Progress Update (July 24, 2020)

As part of working with the garage door up, I've promised to share what I've been working on. I last updated on June 23. Unfortunately, progress has been limited, primarily since Tessa and I went on a half-vacation / half-working trip, which spanned most of two weeks. Then, I got back and started engaging with buying a house, so I've been a bit distracted.

What's in a Term?

Despite that, I did manage to get substantial work done on a large-ish task, refactoring the structure of terms to be a bit more general. I haven't quite decided whether this is a good idea or not (leaning yes), hopefully this post helps to clarify my thoughts.

The core of the change is this diff in AbstractSyntax.mli:

--- a/src/AbstractSyntax.mli
+++ b/src/AbstractSyntax.mli
@@ -14,21 +14,18 @@ type sort =
   | SortAp of sort_name * sort list (** A higher-kinded sort can be applied *)
   | SortVar of string

+(** A sort can be starred to indicate it's repeated, or not. *)
+type starred = Starred | Unstarred
+(** Represents a place where a sort can go in a valence. *)
+type sort_slot = sort * starred
 (** A valence represents the sort of an argument (to an operator), as well as the number
     and sorts of the variables bound within it *)
-type valence =
-  | FixedValence of sort list * sort (** A fixed valence is known a priori *)
-  | VariableValence of sort * sort
-      (** A variable valence binds a number of variables not known a priori. All must be
-          of the same sort. *)
+type valence = Valence of sort_slot list * sort_slot

 (** An arity specifies the arguments to an operator *)
-type arity =
-  | FixedArity of valence list
-  (** A fixed arity operator always has the same number of children *)
-  | VariableArity of sort
-  (** A variable arity operator has a variable number of children (all of the same
-      sort (non-binding valence)) *)
+type arity = valence list

 type operator_def = OperatorDef of string * arity
   (** An operator is defined by its tag and arity *)

Note that the resulting code is simpler than before. We're generalizing two things here, which I'll show by example.

The old way

First, let's talk about the old way of doing things. It was the case that you had two choices when it comes to valence: fixed or variable valence.

example :=
  | fixed(a. b. a)  // fixed valence
  | variable(a*. a) // variable valence

An operator with fixed valence always binds the same number of variables, for example fixed(a. b. a) (this binds a and b then uses a as the body). An operator with variable valence binds, well, a variable number of... variables. For example, variable(pattern(a1; a2). a1) binds two variables, then uses one of them as the body. In a fixed binding position, you introduce exactly one variable for every binding position. But in a variable binding position, you use a pattern instead (patterns, by their nature, can bind any number of variables).

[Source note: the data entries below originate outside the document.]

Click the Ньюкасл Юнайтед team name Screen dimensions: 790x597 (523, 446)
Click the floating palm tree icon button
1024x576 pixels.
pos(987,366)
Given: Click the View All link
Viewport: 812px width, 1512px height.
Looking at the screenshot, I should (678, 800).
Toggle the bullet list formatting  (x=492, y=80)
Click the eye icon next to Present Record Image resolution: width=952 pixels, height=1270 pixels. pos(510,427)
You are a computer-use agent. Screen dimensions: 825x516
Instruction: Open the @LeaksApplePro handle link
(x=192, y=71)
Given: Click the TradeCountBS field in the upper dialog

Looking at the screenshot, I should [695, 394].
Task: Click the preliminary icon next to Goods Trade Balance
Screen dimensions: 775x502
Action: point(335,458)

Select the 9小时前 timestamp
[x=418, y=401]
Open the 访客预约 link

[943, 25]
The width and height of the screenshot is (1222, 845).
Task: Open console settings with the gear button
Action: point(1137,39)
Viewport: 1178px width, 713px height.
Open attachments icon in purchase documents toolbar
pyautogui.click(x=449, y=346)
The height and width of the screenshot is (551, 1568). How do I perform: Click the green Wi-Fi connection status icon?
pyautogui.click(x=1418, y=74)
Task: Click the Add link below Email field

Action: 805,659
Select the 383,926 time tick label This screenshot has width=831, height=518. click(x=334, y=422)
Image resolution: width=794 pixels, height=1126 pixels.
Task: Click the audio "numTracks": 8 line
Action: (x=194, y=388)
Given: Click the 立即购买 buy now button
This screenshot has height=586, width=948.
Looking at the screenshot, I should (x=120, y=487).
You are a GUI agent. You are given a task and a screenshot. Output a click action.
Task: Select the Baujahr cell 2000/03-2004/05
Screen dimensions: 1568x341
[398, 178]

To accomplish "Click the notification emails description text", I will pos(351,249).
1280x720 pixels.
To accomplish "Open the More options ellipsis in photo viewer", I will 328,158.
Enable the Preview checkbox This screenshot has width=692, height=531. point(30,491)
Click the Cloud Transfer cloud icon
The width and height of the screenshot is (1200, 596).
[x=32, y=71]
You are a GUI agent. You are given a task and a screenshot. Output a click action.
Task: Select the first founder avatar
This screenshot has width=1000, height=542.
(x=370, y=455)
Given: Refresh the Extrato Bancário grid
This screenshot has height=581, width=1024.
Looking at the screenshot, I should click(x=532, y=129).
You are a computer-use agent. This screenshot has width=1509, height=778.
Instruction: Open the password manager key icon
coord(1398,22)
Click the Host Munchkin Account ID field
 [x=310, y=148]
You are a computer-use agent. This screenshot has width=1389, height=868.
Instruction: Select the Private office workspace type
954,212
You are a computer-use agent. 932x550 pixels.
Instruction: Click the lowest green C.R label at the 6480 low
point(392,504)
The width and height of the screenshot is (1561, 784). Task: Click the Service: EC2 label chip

A variable valence operator can only have one binding position, meaning I couldn't have written variable(a*. b*. a), though variable(a*. a) or variable(b*.a ) would be okay. I'm not sure what my justification was for this restriction. I think this is something I was confused about.

It was also the case that you had two choices when it comes to arity: fixed or variable arity.

example :=
  | fixed(a; b; c) // fixed arity
  | variable(a*)   // variable arity

A fixed arity operator always has the same number of children, for example fixed(a; b; c). A variable arity operator has a variable number of children, for example variable(a1; a2).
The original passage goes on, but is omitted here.